Here is the point: Humans have NEVER made a purchasing decision using our BRAIN, instead we use our GUT, and what makes us feel good, important, validated, powerful, awesome, welcome etc… When someone asks you to make a final decision we don’t say “I’ve evaluated the facts and decided that I will choose the SONY. Instead we say “I FEEL good about the SONY”… Why? Because we all know that when our friends come over to watch the game they will say “WOW… Nice, and it’s a SONY.”
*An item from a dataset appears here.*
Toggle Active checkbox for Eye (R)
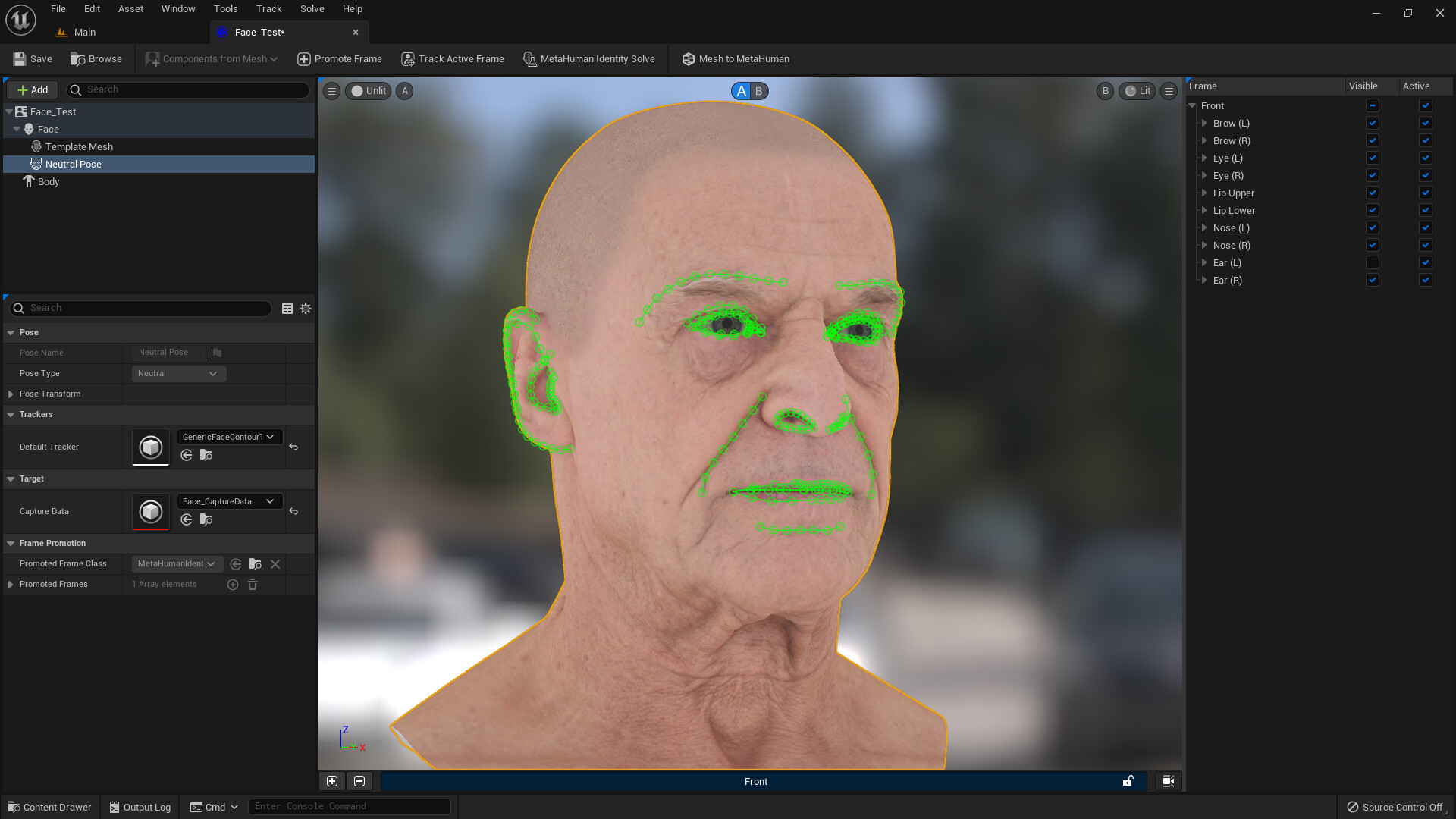The width and height of the screenshot is (1456, 819). (x=1426, y=175)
Ken went on to explain how Harley creates disciples, not customers. Brand Ambassadors are not just owners. This is done through something he called "Visible Passion and Enthusiasm." He explains how contagious this is and that people become Visibly Passionate and Enthusiastic by having their own chance to share their story (Which is really your story that becomes part of them through their own personal experience). And here is the kicker in all of this: People love to talk about their favorite person in the world… Themselves!
People want to say “Look at me!” “Notice me!” This is why Facebook and all social networking works. People say look at me, and even more exciting, people validate it and say “I like that”. The result is dopamine, and people are addicted to it. So where all of this is leading to is that in order to differentiate your company from all the other companies out there, the story has to resonate with people in their gut. As you get to the heart, and don’t worry about the head, you will unlock success for your company.
Ken closed with this: “What is the message that you want them to share, and how are you going to get them to share it?”